H0: Gifted children first count to ten when they are 32 months old or older.
HA: Gifted children first count to ten when they are less than 32 months old.
Significance level: 0.1
qnorm(0.1) * (4.31/sqrt(36))
## [1] -0.9205812
(30.69 - 32)/(4.31/sqrt(36))
## [1] -1.823666
Since -1.82 is less than -0.92, I reject the null hypothesis and conclude that gifted children first count to ten when they are less than 32 months old.
pnorm((30.69 - 32)/(4.31/sqrt(36)))
## [1] 0.0341013
The p-value in this context is the probability of observing that gifted children first count to ten at 30.69 months old assuming that children in general first count to ten at 32 months old. This probability is 0.034.
bound = abs(qnorm(0.05)* (4.31/sqrt(36)))
mean = 30.69
c(mean-bound,mean+bound)
## [1] 29.50845 31.87155
With 90% confidence, the average age at which gifted children first count to ten successfully is between 29.5 months and 31.9 months.
Yes they agree. The hypothesis test rejected the null hypothesis because it was unusual to observe the average age at 30.69 with 90% confidence. The confidence interval says the same thing but slightly differently. Since 32 months is not included in the confidence interval, then we are 90% confident that the average age is not 32 months. The confidence interval and hypothesis test are saying the same thing, but slightly differently.
H0: IQ of mothers of gifted children is 100.
HA: IQ of mothers of gifted children is not 100.
Significance level is 0.1.
abs(qnorm(0.05) * (6.5/sqrt(36)))
## [1] 1.781925
(118.2 - 100)/(6.5/sqrt(36))
## [1] 16.8
Since 16.8 > 1.78, I reject the null hypothesis and conclude that the IQ of mothers of gifted children is not 100.
bound = abs(qnorm(0.05) * (6.5/sqrt(36)))
mean = 118.2
c(mean-bound,mean+bound)
## [1] 116.4181 119.9819
With 90% confidence, the average Iq of mothers of gifted children is between 116.4 and 120.0.
The results from the hypothesis test and the confidence interval agree. The hypothesis test states that the observed mean IQ is highly unusual assuming that the average IQ is 100. The confidence interval states that the observed mean IQ is between 116 and 120, which are both way above 100.

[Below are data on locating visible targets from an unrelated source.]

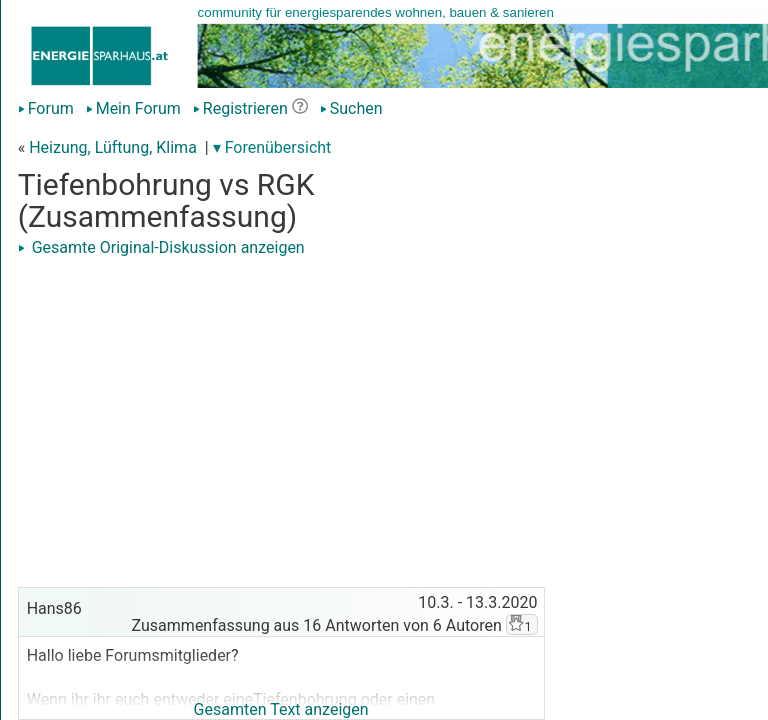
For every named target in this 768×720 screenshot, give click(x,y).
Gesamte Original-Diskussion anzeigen (161, 247)
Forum (46, 108)
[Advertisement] (281, 402)
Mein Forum (133, 108)
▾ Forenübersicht (272, 147)
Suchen (351, 108)
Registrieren (240, 108)
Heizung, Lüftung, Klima (113, 147)
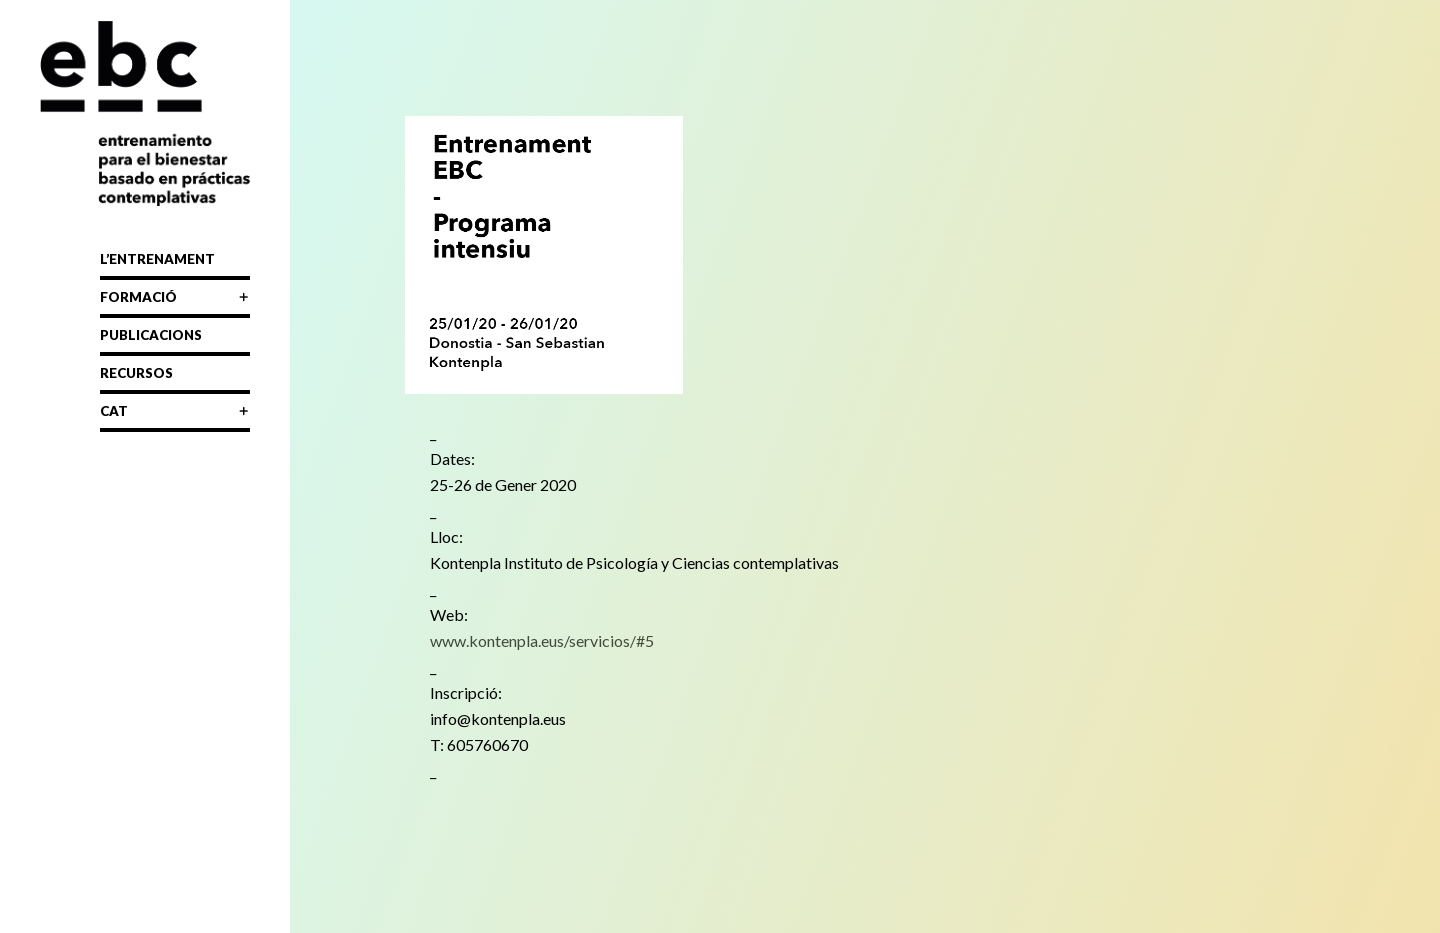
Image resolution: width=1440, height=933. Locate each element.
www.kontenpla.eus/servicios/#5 (542, 640)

The sampling distribution of the mean is the the distribution of means gathered through random sampling. As the sample size increases, the sampling distribution becomes increasingly normal, the center approaches the true population mean, and the spread narrows.

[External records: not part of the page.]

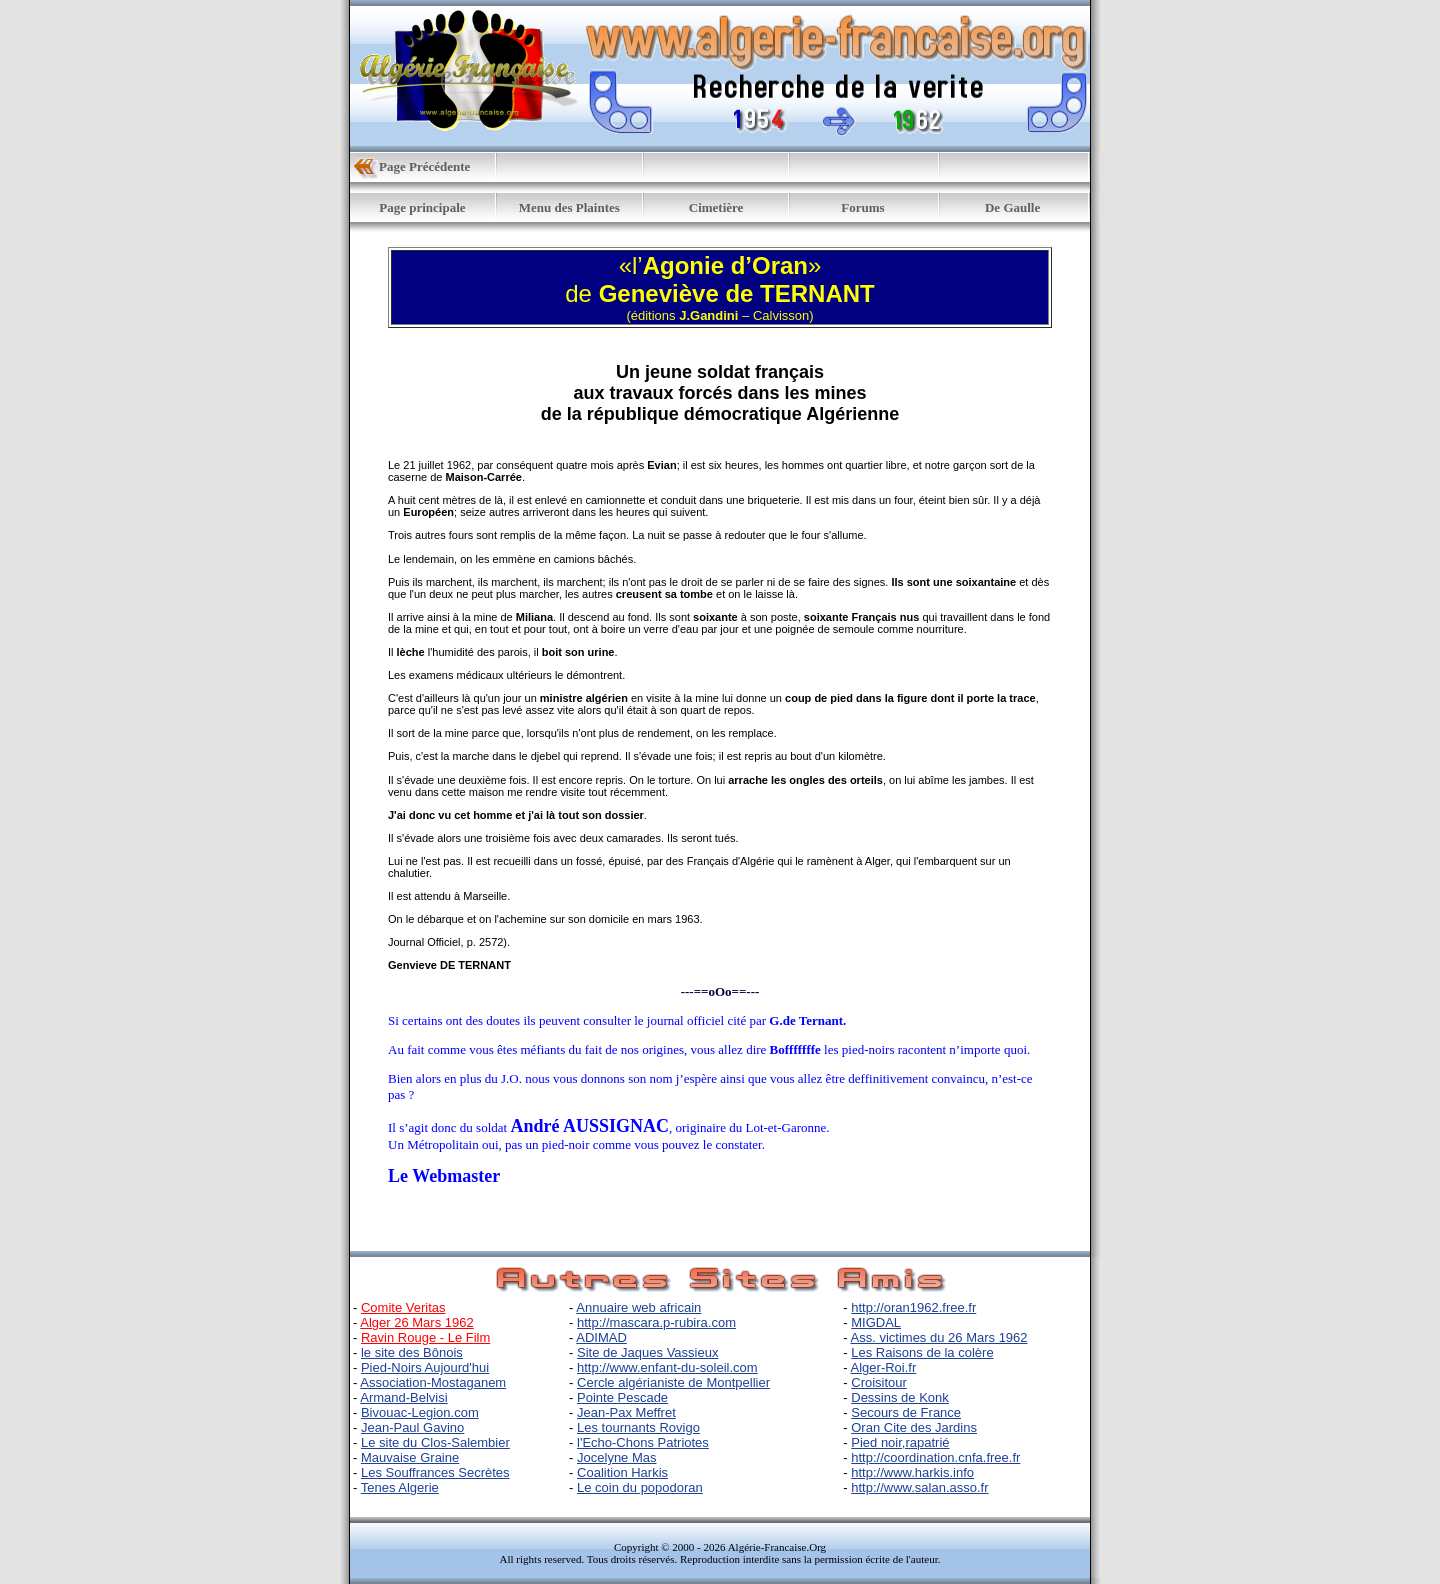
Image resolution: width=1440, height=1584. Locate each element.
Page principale (422, 207)
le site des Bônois (412, 1352)
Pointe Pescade (622, 1397)
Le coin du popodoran (640, 1487)
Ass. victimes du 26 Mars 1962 (939, 1337)
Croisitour (879, 1382)
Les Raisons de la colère (922, 1352)
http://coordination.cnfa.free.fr (935, 1457)
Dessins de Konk (900, 1397)
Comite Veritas (403, 1307)
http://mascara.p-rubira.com (656, 1322)
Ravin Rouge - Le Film (425, 1337)
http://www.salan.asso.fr (919, 1487)
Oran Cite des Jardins (914, 1427)
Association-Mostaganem (433, 1382)
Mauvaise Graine (410, 1457)
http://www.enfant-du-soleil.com (667, 1367)
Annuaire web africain (638, 1307)
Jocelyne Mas (616, 1457)
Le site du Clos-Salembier (435, 1442)
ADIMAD (601, 1337)
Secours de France (906, 1412)
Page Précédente (424, 166)
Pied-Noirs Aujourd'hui (425, 1367)
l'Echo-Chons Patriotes (643, 1442)
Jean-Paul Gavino (412, 1427)
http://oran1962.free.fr (913, 1307)
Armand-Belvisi (403, 1397)
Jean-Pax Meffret (626, 1412)
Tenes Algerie (400, 1487)
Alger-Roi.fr (884, 1367)
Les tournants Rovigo (638, 1427)
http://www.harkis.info (912, 1472)
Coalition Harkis (622, 1472)
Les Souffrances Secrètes (435, 1472)
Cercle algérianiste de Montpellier (673, 1382)
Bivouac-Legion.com (420, 1412)
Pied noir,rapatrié (900, 1442)
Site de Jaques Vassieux (647, 1352)
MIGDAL (876, 1322)
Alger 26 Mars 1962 (416, 1322)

1 - pnorm((10500 - 9000)/1000)
## [1] 0.0668072
The probability that a randomly chosen lightbulb lasts more than 10,500 hours is about 0.067.
The distribution of the mean lifespan of a sample of 15 lightbulbs should look vaguely normal with a mean somewhat close to 9000 and a variance somewhat close to 1000.
1 - pnorm((10500 - 9000)/(1000/sqrt(15)))
## [1] 3.133452e-09
The probability that the mean lifespan of 15 randomly chosen lightbulbs is more than 10,500 hours is basically zero.
library(ggplot2)
library(reshape2)
#simulate some data
simulation = data.frame(Population = rnorm(1000,9000,1000), Sample = sapply(1:1000,function(x) mean(rnorm(15,9000,1000))))
simdata = melt(simulation)
## No id variables; using all as measure variables
#plot data
ggplot(simdata, aes(x = value, fill = variable)) + geom_density(alpha = 0.25)
If the lifespans were skewed, it would not be possible to estimate (a) by assuming that the distribution is normal. However, it is possible to estimate (c) because the central limit theorem shows that distributions of mean estimates follow a normal distribution. Since the sampling distribution is normal, it is possible to use normal inference strategies.
The p-value would decrease because it depends on the standard error, which is dependent on the sample size. Since standard error is calculated by the standard deviation over the square root of the sample size, as the sample size increases, the standard error decreases. Since the p-value is calculated using the significance level multiplied by the standard error, if the standard error is smaller, the nthe p-value will also become smaller as well.